[Input records]
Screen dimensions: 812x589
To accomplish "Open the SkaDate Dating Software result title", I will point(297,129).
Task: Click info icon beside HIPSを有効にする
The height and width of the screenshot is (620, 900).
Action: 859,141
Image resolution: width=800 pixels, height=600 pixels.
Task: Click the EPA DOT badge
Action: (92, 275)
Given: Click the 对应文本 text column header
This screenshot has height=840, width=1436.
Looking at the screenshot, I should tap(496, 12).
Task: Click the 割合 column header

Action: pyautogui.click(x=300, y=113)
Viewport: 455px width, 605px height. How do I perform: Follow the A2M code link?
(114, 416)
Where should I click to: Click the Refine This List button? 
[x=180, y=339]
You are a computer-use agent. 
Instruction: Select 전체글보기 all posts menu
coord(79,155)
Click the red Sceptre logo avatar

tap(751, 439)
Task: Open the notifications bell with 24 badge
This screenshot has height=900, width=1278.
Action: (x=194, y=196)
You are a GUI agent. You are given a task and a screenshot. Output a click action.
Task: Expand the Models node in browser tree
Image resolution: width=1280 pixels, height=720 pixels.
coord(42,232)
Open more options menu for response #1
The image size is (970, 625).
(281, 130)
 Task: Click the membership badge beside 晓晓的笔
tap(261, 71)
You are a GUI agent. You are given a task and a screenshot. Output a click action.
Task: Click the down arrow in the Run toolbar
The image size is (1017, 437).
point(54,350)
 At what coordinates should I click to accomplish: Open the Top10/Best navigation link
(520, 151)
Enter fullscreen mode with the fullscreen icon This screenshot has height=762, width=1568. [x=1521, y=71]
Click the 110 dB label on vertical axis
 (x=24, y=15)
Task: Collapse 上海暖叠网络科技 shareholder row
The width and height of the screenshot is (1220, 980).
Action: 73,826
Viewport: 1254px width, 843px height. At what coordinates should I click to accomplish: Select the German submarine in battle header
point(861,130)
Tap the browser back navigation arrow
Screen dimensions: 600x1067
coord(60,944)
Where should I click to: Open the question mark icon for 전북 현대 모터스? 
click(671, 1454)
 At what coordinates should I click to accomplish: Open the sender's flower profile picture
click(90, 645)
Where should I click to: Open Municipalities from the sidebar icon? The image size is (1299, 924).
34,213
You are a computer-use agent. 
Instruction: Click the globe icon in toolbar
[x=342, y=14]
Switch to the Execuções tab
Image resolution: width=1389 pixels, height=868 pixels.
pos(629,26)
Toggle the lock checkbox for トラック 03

[Work task] The response has to give back every record verbatim.

[Finished exercise]
Screen dimensions: 812x589
To accomplish "Open the SkaDate Dating Software result title", I will point(297,129).
Task: Click info icon beside HIPSを有効にする
The height and width of the screenshot is (620, 900).
Action: 859,141
Image resolution: width=800 pixels, height=600 pixels.
Task: Click the EPA DOT badge
Action: (92, 275)
Given: Click the 对应文本 text column header
This screenshot has height=840, width=1436.
Looking at the screenshot, I should tap(496, 12).
Task: Click the 割合 column header

Action: pyautogui.click(x=300, y=113)
Viewport: 455px width, 605px height. How do I perform: Follow the A2M code link?
(114, 416)
Where should I click to: Click the Refine This List button? 
[x=180, y=339]
You are a computer-use agent. 
Instruction: Select 전체글보기 all posts menu
coord(79,155)
Click the red Sceptre logo avatar

tap(751, 439)
Task: Open the notifications bell with 24 badge
This screenshot has height=900, width=1278.
Action: (x=194, y=196)
You are a GUI agent. You are given a task and a screenshot. Output a click action.
Task: Expand the Models node in browser tree
Image resolution: width=1280 pixels, height=720 pixels.
coord(42,232)
Open more options menu for response #1
The image size is (970, 625).
(281, 130)
 Task: Click the membership badge beside 晓晓的笔
tap(261, 71)
You are a GUI agent. You are given a task and a screenshot. Output a click action.
Task: Click the down arrow in the Run toolbar
The image size is (1017, 437).
point(54,350)
 At what coordinates should I click to accomplish: Open the Top10/Best navigation link
(520, 151)
Enter fullscreen mode with the fullscreen icon This screenshot has height=762, width=1568. [x=1521, y=71]
Click the 110 dB label on vertical axis
 (x=24, y=15)
Task: Collapse 上海暖叠网络科技 shareholder row
The width and height of the screenshot is (1220, 980).
Action: 73,826
Viewport: 1254px width, 843px height. At what coordinates should I click to accomplish: Select the German submarine in battle header
point(861,130)
Tap the browser back navigation arrow
Screen dimensions: 600x1067
coord(60,944)
Where should I click to: Open the question mark icon for 전북 현대 모터스? 
click(671, 1454)
 At what coordinates should I click to accomplish: Open the sender's flower profile picture
click(90, 645)
Where should I click to: Open Municipalities from the sidebar icon? The image size is (1299, 924).
34,213
You are a computer-use agent. 
Instruction: Click the globe icon in toolbar
[x=342, y=14]
Switch to the Execuções tab
Image resolution: width=1389 pixels, height=868 pixels.
pos(629,26)
Toggle the lock checkbox for トラック 03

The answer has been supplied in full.